Job A: List the names of every shell alias that the ArchesWeather training guide defines.
Job B: Resume the ArchesWeather training guide from the point where it stops.

Selected passage:
Train ArchesWeather and ArchesWeatherGen
This section provides the full training pipeline to retrain ArchesWeatherGen from scratch. It assumes that you have already installed the geoarches package and downloaded the necessary data.
Before you start
You can define the following aliases in your shell config (e.g. .bashrc or .zshrc) to simplify the commands:
alias train=python -m geoarches.main_hydra ++log=True
alias test=python -m geoarches.main_hydra ++mode=test
alias strain=python -m geoarches.submit
Step 1. Training ArchesWeather
First, we train four deterministic versions of ArchesWeather on ERA5 data:
for i in {0..3}; do
train dataloader=era5 module=archesweather ++name=archesweather-m-seed$i
done
Success
Each model will save its configuration to modelstore/archesweather-m-seed{i}/config.yaml and checkpoints under modelstore/archesweather-m-seed$i/checkpoints/.

Pointing records for text and elements:

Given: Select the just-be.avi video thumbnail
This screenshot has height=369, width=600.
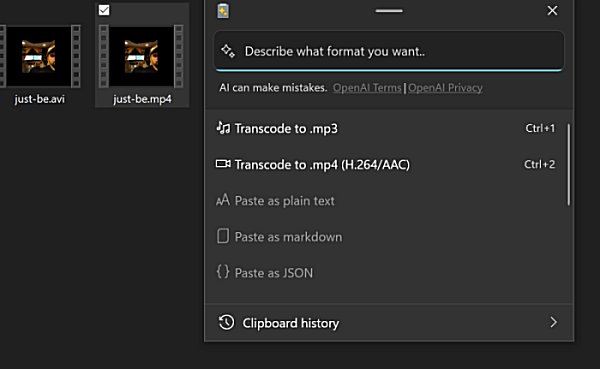Looking at the screenshot, I should [39, 56].
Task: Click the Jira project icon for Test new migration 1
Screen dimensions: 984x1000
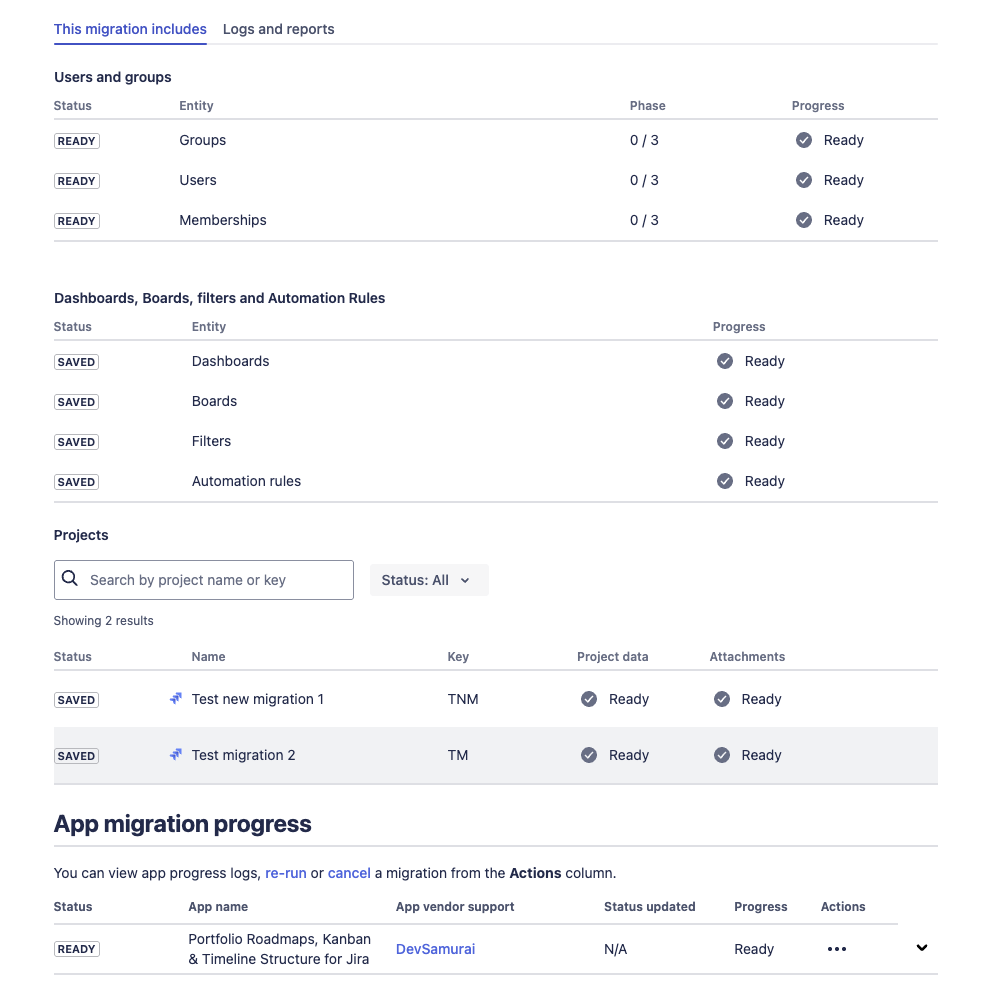Action: point(176,698)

Task answer A: train, test, strain

Task answer B:
Info
In the released checkpoints, two models include skip connections, but that should not really matter.
Note
ArchesWeatherGen does not require multistep fine-tuning.
Step 2. Compute residuals on the ERA5 dataset
Since ArchesWeatherGen models residuals, we can pre-compute them on the full dataset to speed up training:
python -m geoarches.inference.encode_dataset \
--uids archesweather-m-seed0,archesweather-m-seed1,archesweather-m-seed2,archesweather-m-seed3 \
--output-path data/outputs/deterministic/archesweather-m4/
Step 3. Training ArchesWeatherGen
Once residuals are computed, we train the flow matching model:
M4ARGS="++dataloader.dataset.pred_path=data/outputs/deterministic/archesweather-m4 \
++module.module.load_deterministic_model=[archesweather-m-seed0,archesweather-m-seed1,archesweather-m-seed2,archesweather-m-seed3] "
train module=archesweathergen dataloader=era5pred \
++limit_val_batches=10 \
++max_steps=200000 \
++name=archesweathergen-s \
$M4ARGS \
++seed=0
Step 4. Fine-tuning ArchesWeatherGen
In the paper, we fine-tune the model on 2019 data to overcome overfitting of the deterministic models. See the paper for more details.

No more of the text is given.